FIG. 7 is a top perspective view of the top plate, and FIG. 8 is a bottom perspective view of the top plate. The top plate 200 is a plate different from the plates 110 of the core 100 and corresponds to a kind of cover provided above the core 100.

The top plate 200 may have a refrigerant inlet port 210 through which the refrigerant is introduced into the core 100 from the outside, and a refrigerant outlet port 220 through which the refrigerant is discharged to the outside from the core 100. In addition, in addition to the refrigerant inlet port 210 and the refrigerant outlet port 220, the top plate 200 may have a coolant inlet port 230 through which the coolant is introduced, and a coolant outlet port 240 through which the coolant is discharged. A coolant inlet pipe 231 may be coupled to the coolant inlet port 230, and a coolant outlet pipe 241 may be coupled to the coolant outlet port 240. The arrangement structures of the refrigerant inlet port 210, the refrigerant outlet port 220, the coolant inlet port 230, and the coolant outlet port 240 of the top plate 200 may be freely modified and designed, and the positions of the inlet and the outlet may be opposite to each other.

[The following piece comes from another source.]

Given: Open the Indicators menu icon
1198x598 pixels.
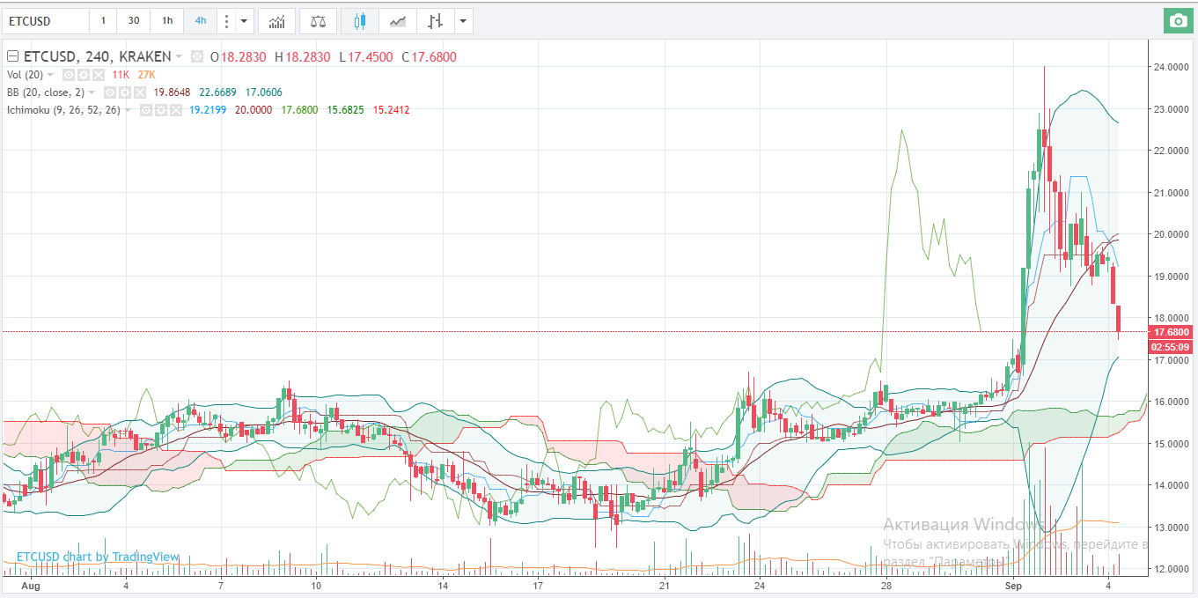Looking at the screenshot, I should point(276,20).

FIG. 9 is a top perspective view of the connection flange, and FIG. 10 is a bottom perspective view of the connection flange. The connection flange 300 is provided on an upper portion of the top plate 200 and configured to be fastened to external components. The external component may be a refrigerant manifold through which the refrigerant flows, as described above.

That is, the connection flange 300 refers to an assembling structure that serves as a medium when the heat exchanger is mounted on the refrigerant manifold. Bolt fastening grooves 390 may be formed in the connection flange 300, and the connection flange 300 may be coupled to the refrigerant manifold by bolting by using the bolt fastening grooves 390. As described above, the heat exchanger has the connection flange 300, which may ensure performance in easily assembling the heat exchanger and the refrigerant manifold.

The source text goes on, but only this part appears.